Menlu AS Ribut dengan Wartawan Soal Asal Virus COVID-19

Kamis, 07 Mei 2020 - 09:48 WIB
loading...
Menlu AS Ribut dengan...
Menteri Luar Negeri AS Mike Pompeo. Foto/ABC
A A A
WASHINGTON - Menteri Luar Negeri Amerika Serikat (AS), Mike Pompeo, terlibat pertengkaran dengan wartawan terkait asal usul virus COVID-19. Pompeo bersikeras jika virus Corona baru berasal dari laboratotium China, meskipun ada bantahan dari pejabat intelijen senior dan pakar kesehatan.

"Barbara, Barbara, biarkan aku saja, biarkan aku taruh saja ini di tempat tidur. Usahamu untuk mencoba dan menemukan - hanya untuk menghabiskan seluruh hidupmu mencoba menggerakkan sedikit ganjalan antara pejabat senior Amerika...itu salah," kata Pompeo sebagai tanggapan atas pertanyaan oleh wartawan BBC Barbara Plett Usher terkait laporan intelijen tentang asal usul virus seperti dikutip dari The Hill, Kamis (7/5/2020).

Pompeo telah mendorong teori bahwa kasus pertama virus Corona baru bisa berasal dari seorang ilmuwan yang terpapar di Institut Virologi Wuhan di China. Teori ini bagian dari upaya untuk menuntut Beijing agar para pakar internasional dapat menyelidiki wabah tersebut serta bertanggung jawab atas pandemi global.

Pompeo mengatakan dalam sebuah wawancara hari Minggu ada "bukti besar" bahwa virus itu berasal dari sebuah laboratorium di kota Wuhan di China. Namun pernyataan itu telah menerima penolakan dari pejabat senior dan pakar kesehatan. (Baca: Menlu AS Pompeo: Bukti Sangat Besar COVID-19 dari Laboratorium China )

Ditanya apakah Departemen Luar Negeri memiliki data intelijen baru yang mendukung "bukti yang sangat besar," Pompeo menjawab dengan mengatakan bahwa keduanya benar bahwa AS tidak tahu apakah virus tersebut berasal dari lab dan ada bukti.

"Pernyataan itu sama-sama konsisten," katanya.

"Saya tidak yakin apa itu tentang tata bahasa yang tidak bisa Anda dapatkan," sambungnya Pompeo.

"Kami tidak memiliki kepastian dan ada bukti signifikan bahwa ini berasal dari laboratorium. Pernyataan itu bisa benar. Saya telah membuat keduanya. Pejabat pemerintah telah membuat mereka. Semuanya benar," tegasnya.

Sebelumnya Ketua Kepala Staf Gabungan AS Jenderal Mark Milley mengatakan bukti menunjukan virus terjadi secara alami dan tidak ada "bukti konklusif" virus itu secara tidak sengaja atau sengaja bocor dari laboratorium. (Baca: Trump Sebut COVID-19 Buatan Lab China, Jenderal AS: Kami Tidak Tahu )

Konsensus ilmiah global adalah bahwa virus tersebut berasal dari hewan dan melompat ke manusia. Anthony Fauci, kepala Institut Nasional Alergi dan Penyakit Menular dan anggota terkemuka gugus tugas virus Corona Gedung Putih, telah membantah argumen bahwa virus itu lolos dari laboratorium dan mengatakan penyakit itu kemungkinan berasal dari alam. (Baca: Bantah Trump, Ahli Virus AS Sebut COVID-19 Bukan Buatan Lab China )

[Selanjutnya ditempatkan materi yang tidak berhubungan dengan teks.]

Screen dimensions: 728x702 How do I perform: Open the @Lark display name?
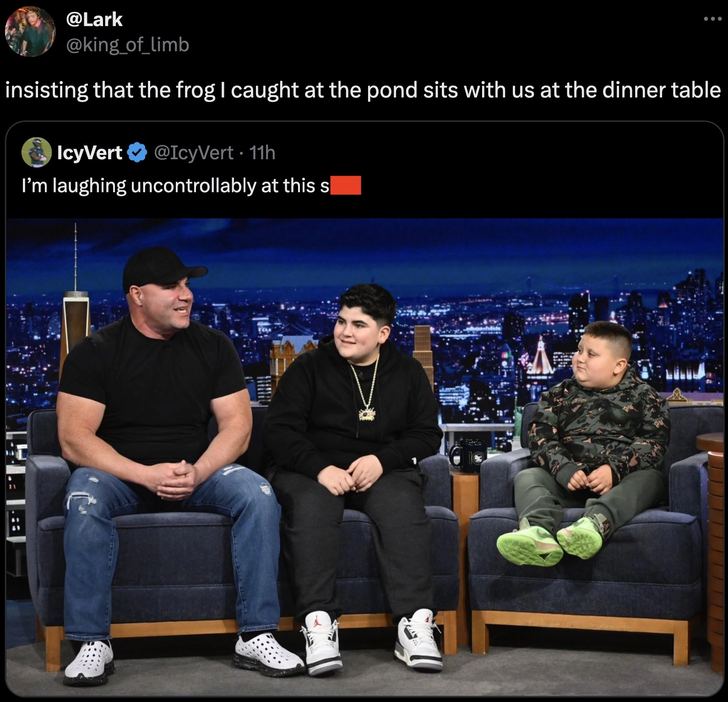tap(94, 19)
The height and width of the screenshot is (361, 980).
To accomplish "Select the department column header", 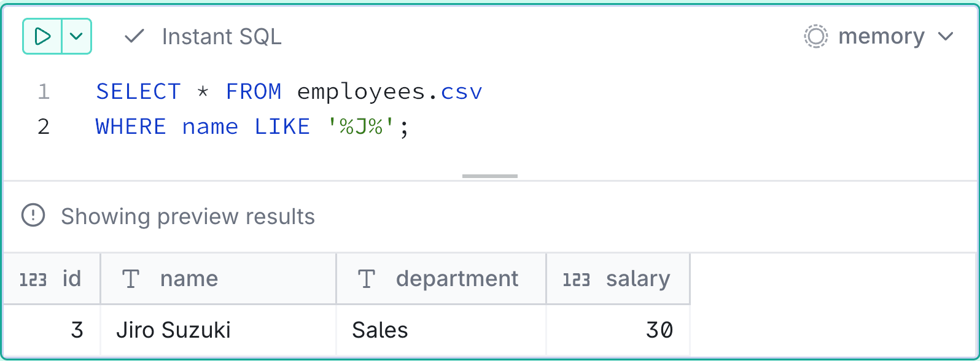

Pekan lalu, pejabat intelijen AS mengeluarkan pernyataan publik yang langka yang mengatakan mereka setuju dengan konsensus ilmiah global bahwa virus itu berasal dari hewan, tetapi akan terus menyelidiki apakah itu adalah hasil dari kecelakaan di laboratorium. (Baca: Intelijen AS: Virus COVID-19 Bukan Buatan Manusia )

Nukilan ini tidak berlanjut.